#### Task prompt
Print the lines from the one containing "Play the clip in reverse" through the end of the listing below, exactly as written. Any pictures stay out.

#### The records

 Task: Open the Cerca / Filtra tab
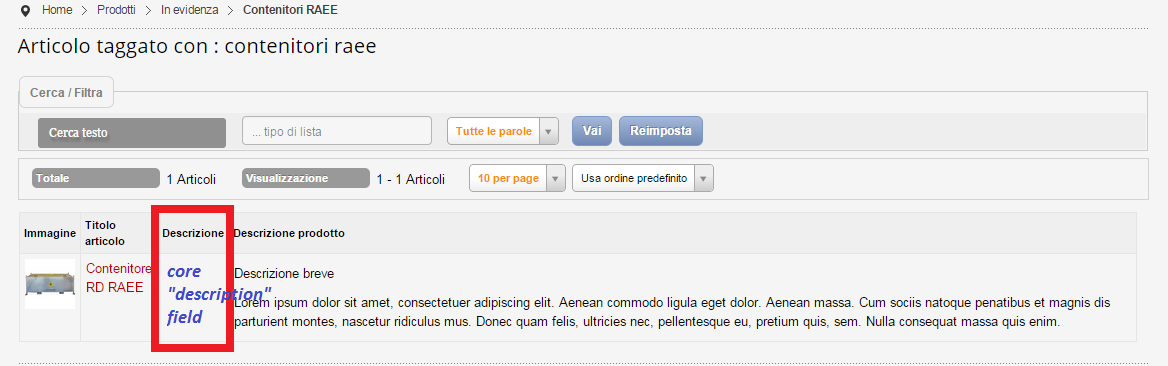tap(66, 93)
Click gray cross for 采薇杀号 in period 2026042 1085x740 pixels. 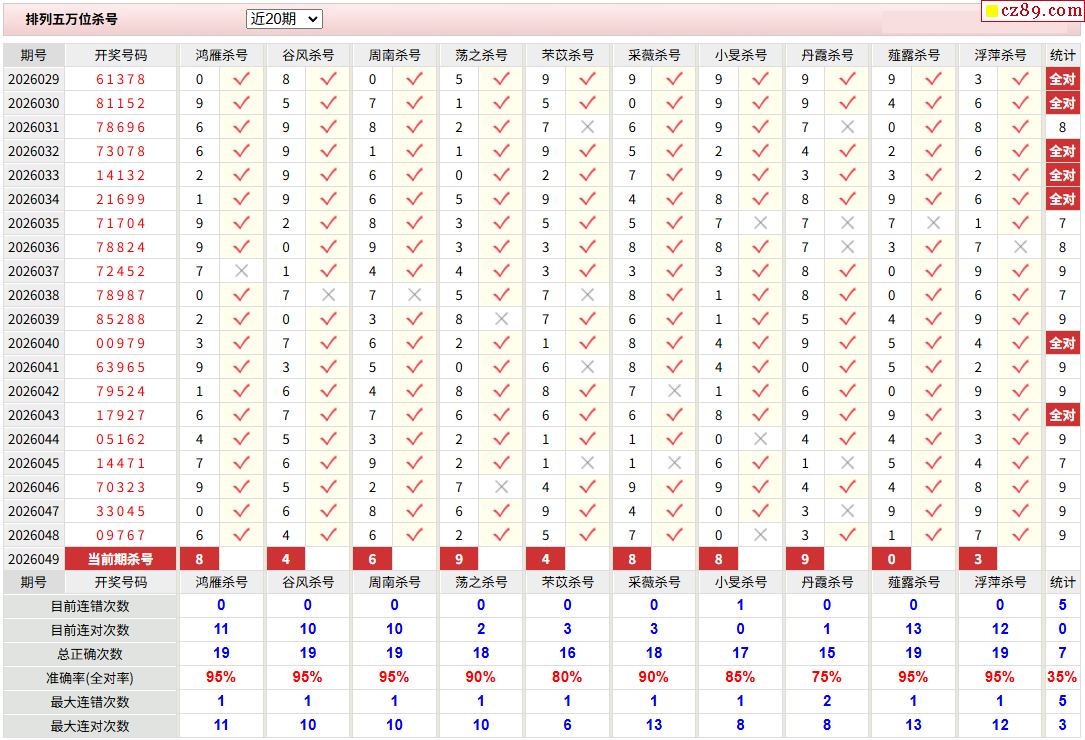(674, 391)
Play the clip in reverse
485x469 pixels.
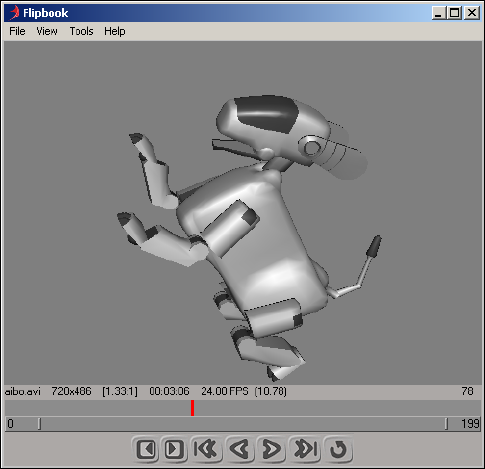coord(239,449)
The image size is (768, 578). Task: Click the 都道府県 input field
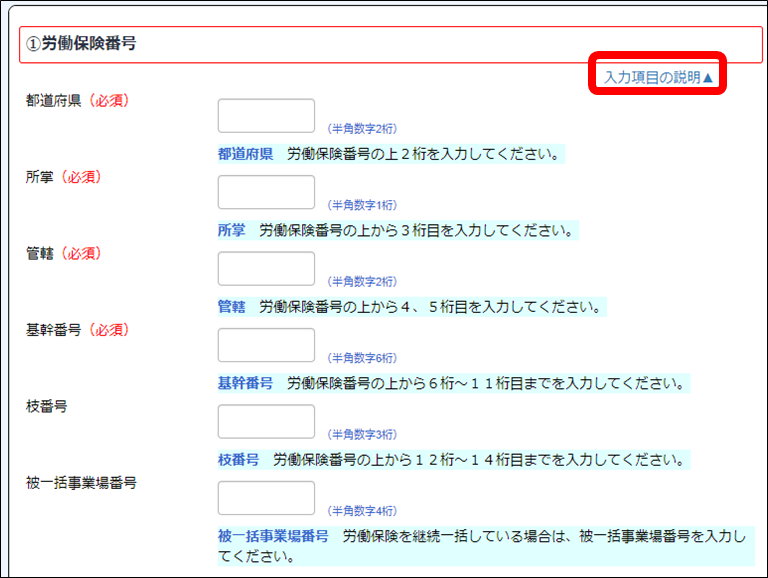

#### Task response
Play the clip in reverse
485x469 pixels.
coord(239,449)
The image size is (768, 578). Task: Click the 都道府県 input field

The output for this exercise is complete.